### Do this
Copy every line of the listing below word for word, leaving out the pictures.

---

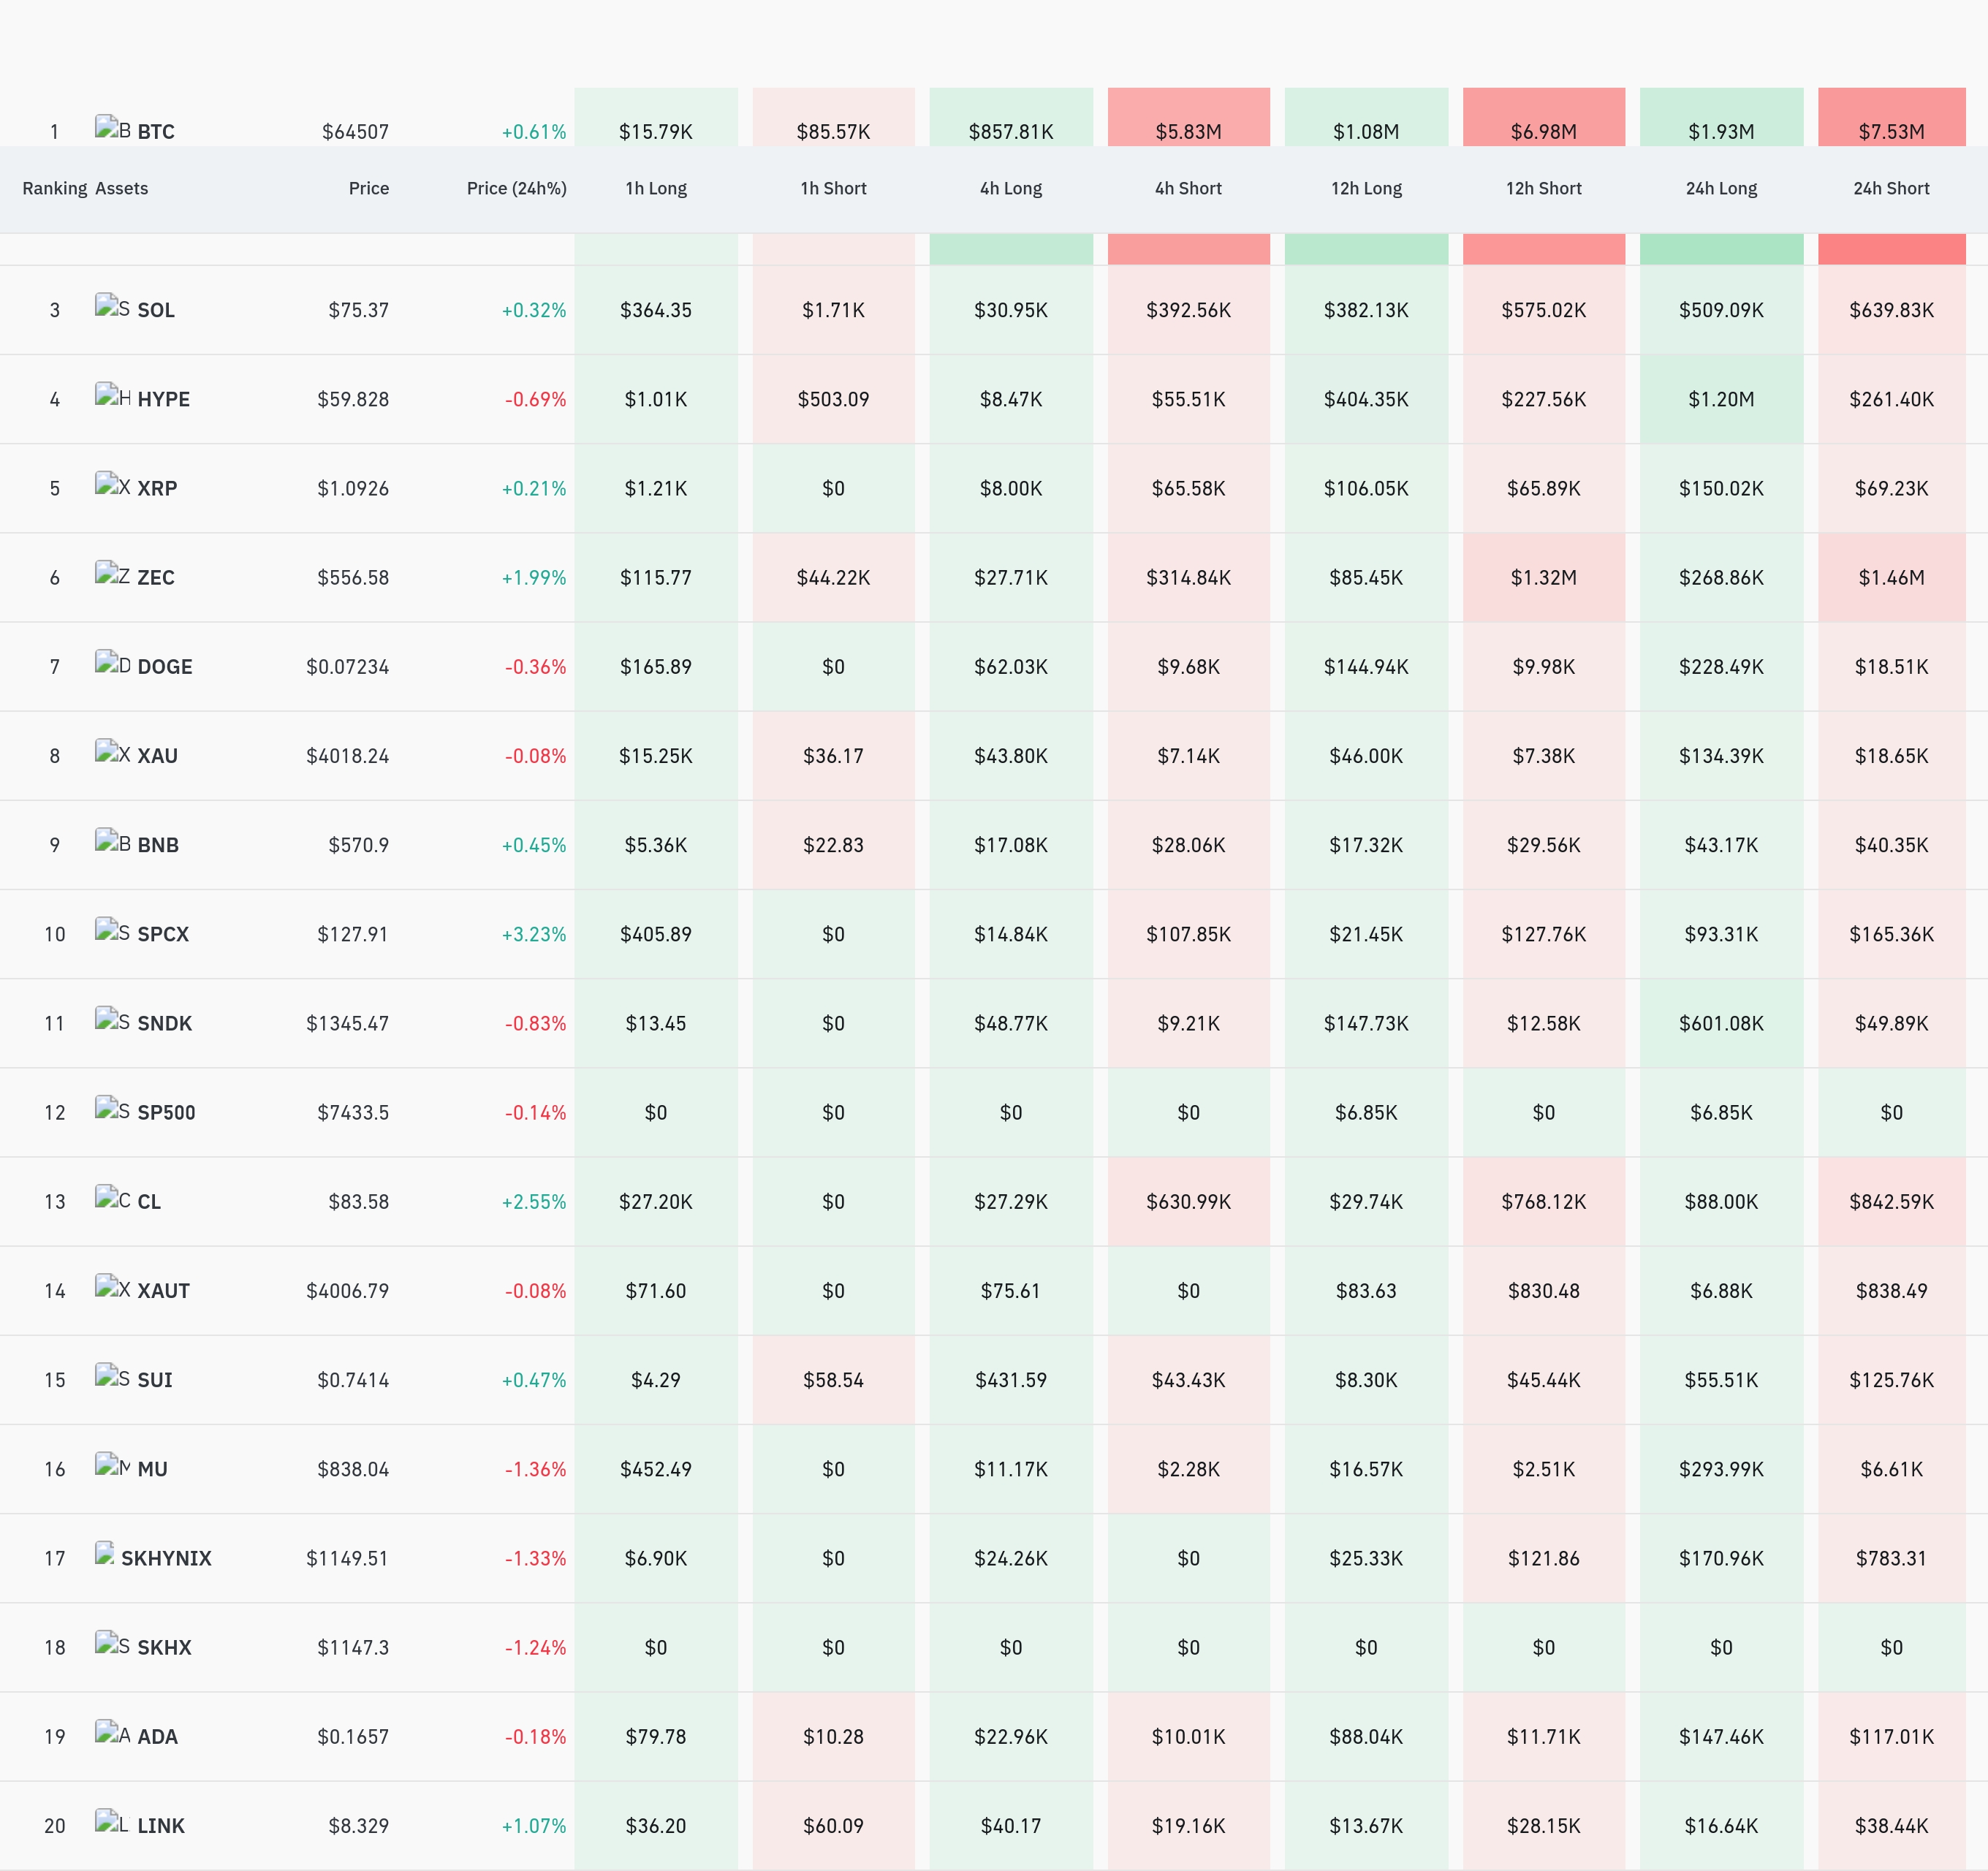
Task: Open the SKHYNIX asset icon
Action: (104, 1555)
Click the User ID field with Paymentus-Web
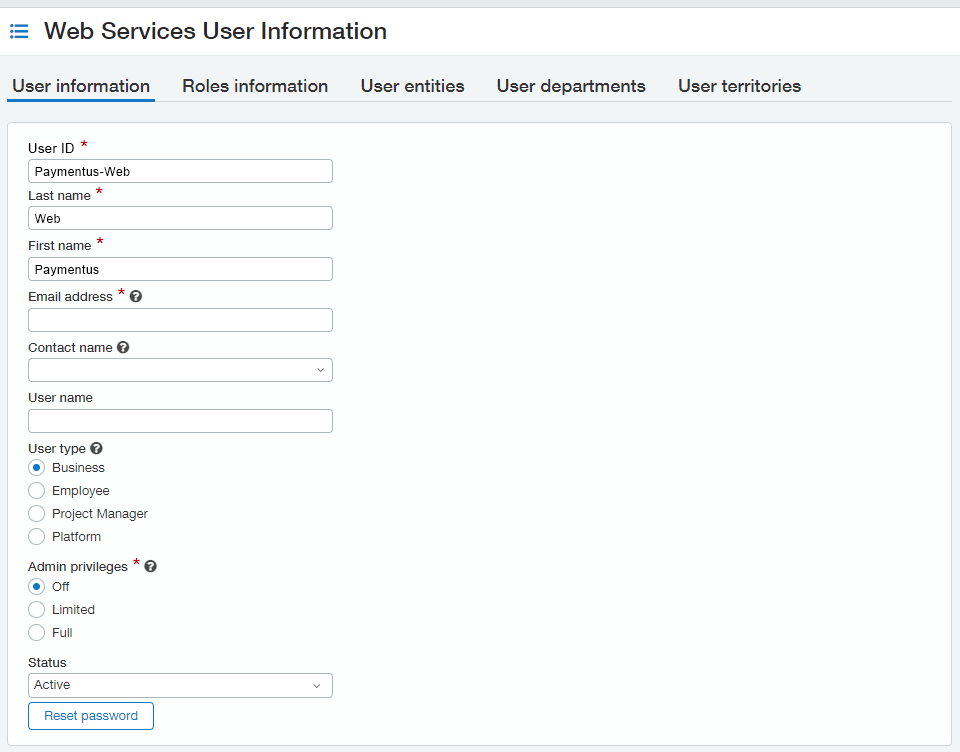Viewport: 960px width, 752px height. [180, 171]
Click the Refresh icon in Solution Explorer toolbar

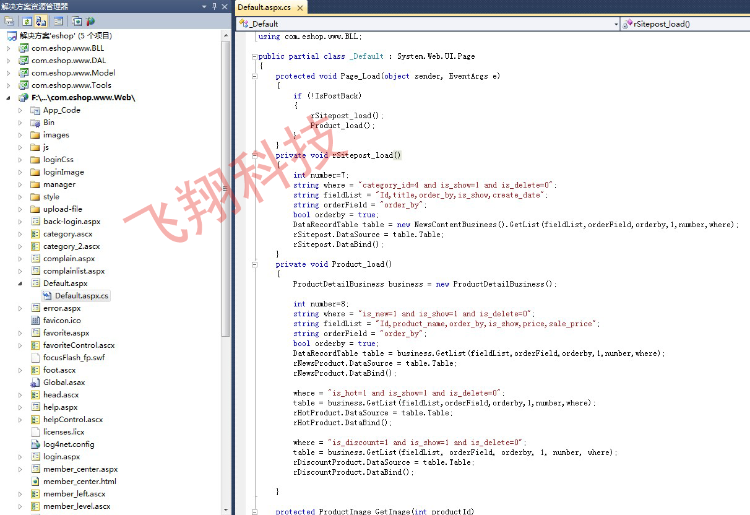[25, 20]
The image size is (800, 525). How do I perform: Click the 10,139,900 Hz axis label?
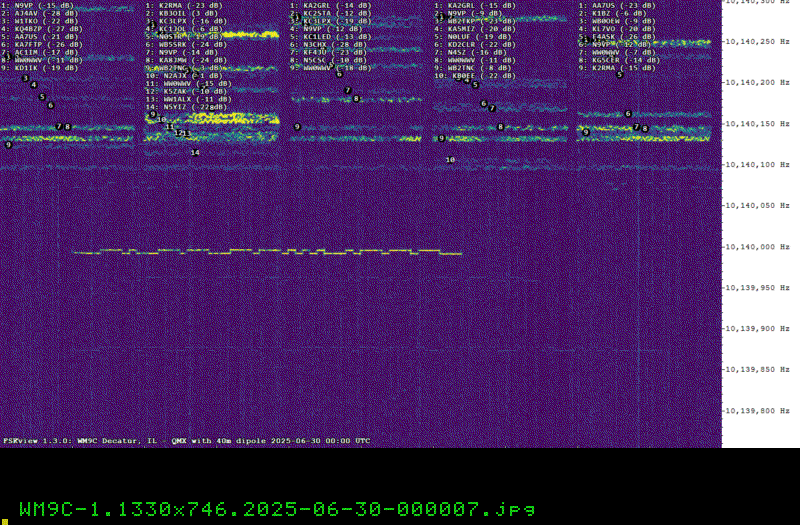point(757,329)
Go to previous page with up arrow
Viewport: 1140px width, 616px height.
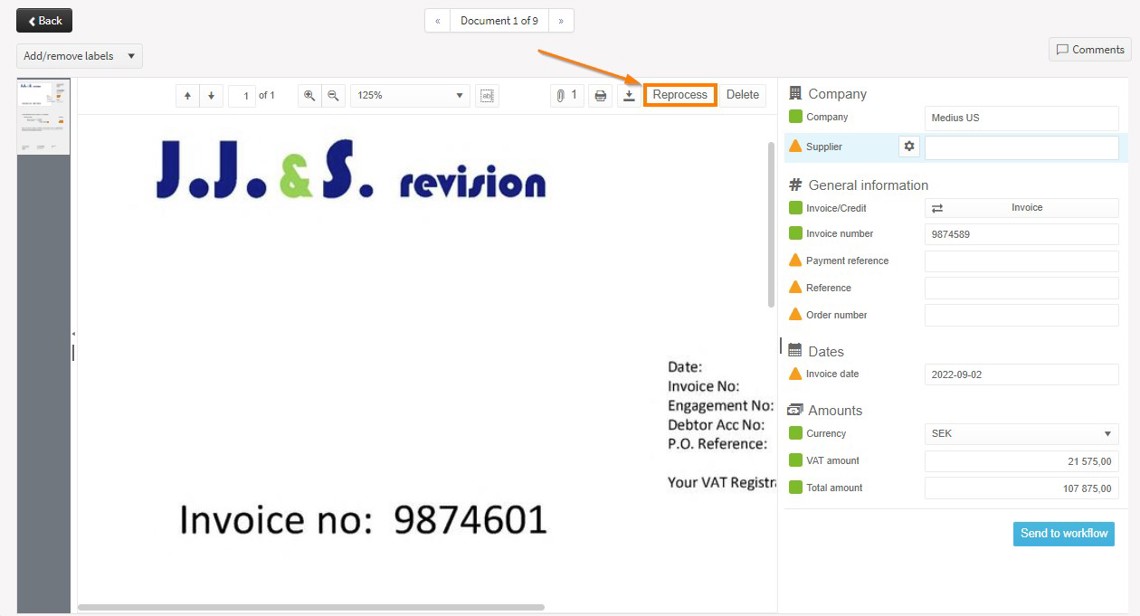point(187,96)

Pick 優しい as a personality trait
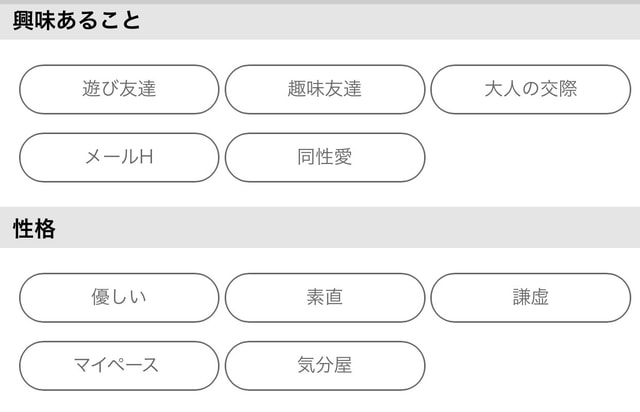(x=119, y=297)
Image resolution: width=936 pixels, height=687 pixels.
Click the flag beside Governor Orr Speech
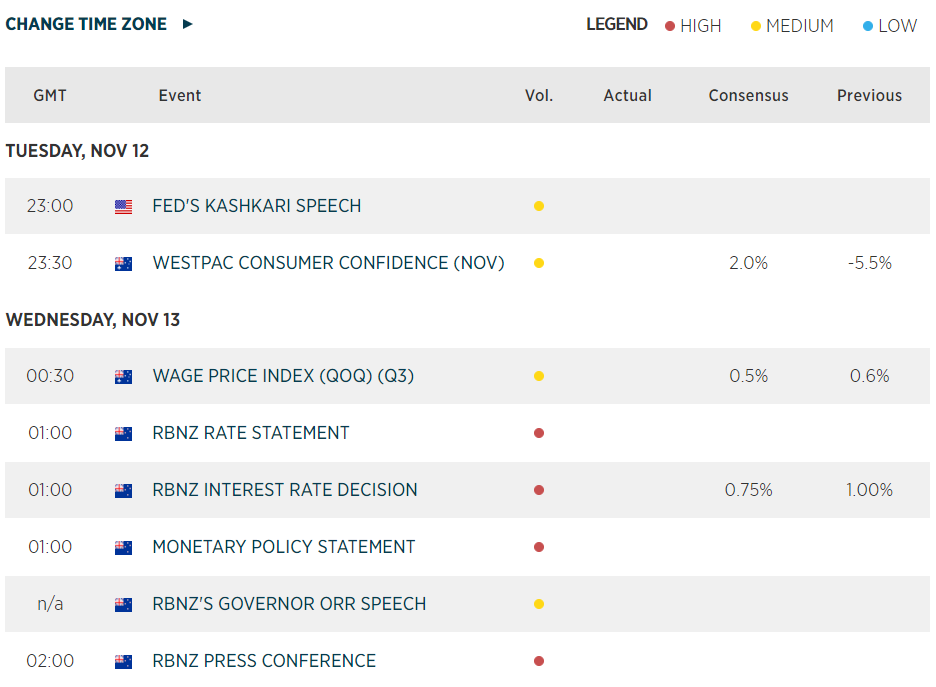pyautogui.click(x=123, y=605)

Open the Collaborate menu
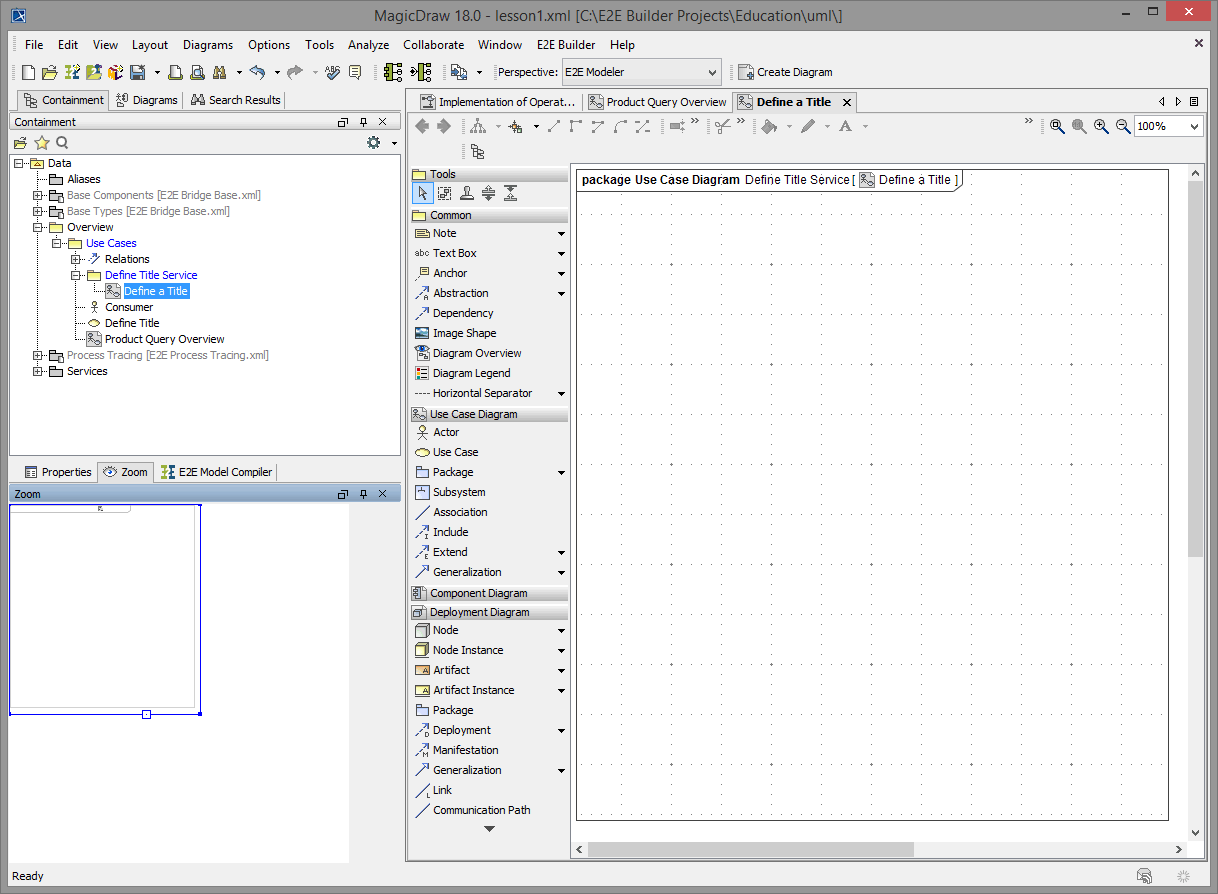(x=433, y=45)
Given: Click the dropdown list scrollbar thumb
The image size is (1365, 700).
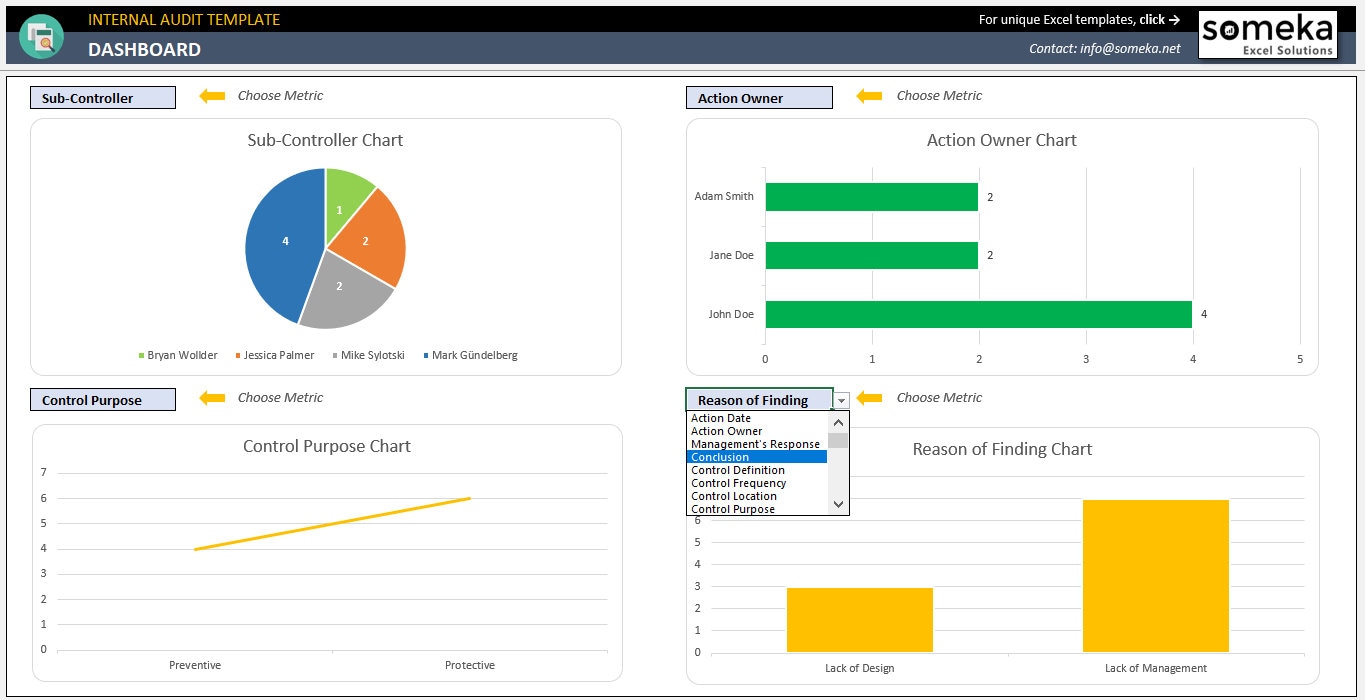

---

### Solution
Task: Open the SKHYNIX asset icon
Action: (104, 1555)
Click the User ID field with Paymentus-Web
Viewport: 960px width, 752px height. [180, 171]
Click the Refresh icon in Solution Explorer toolbar

[25, 20]
The image size is (800, 525). How do I perform: Click the 10,139,900 Hz axis label?
point(757,329)
Go to previous page with up arrow
Viewport: 1140px width, 616px height.
point(187,96)

Pick 優しい as a personality trait
(x=119, y=297)
Image resolution: width=936 pixels, height=687 pixels.
Click the flag beside Governor Orr Speech
pyautogui.click(x=123, y=605)

Open the Collaborate menu
(x=433, y=45)
Given: Click the dropdown list scrollbar thumb
The image size is (1365, 700).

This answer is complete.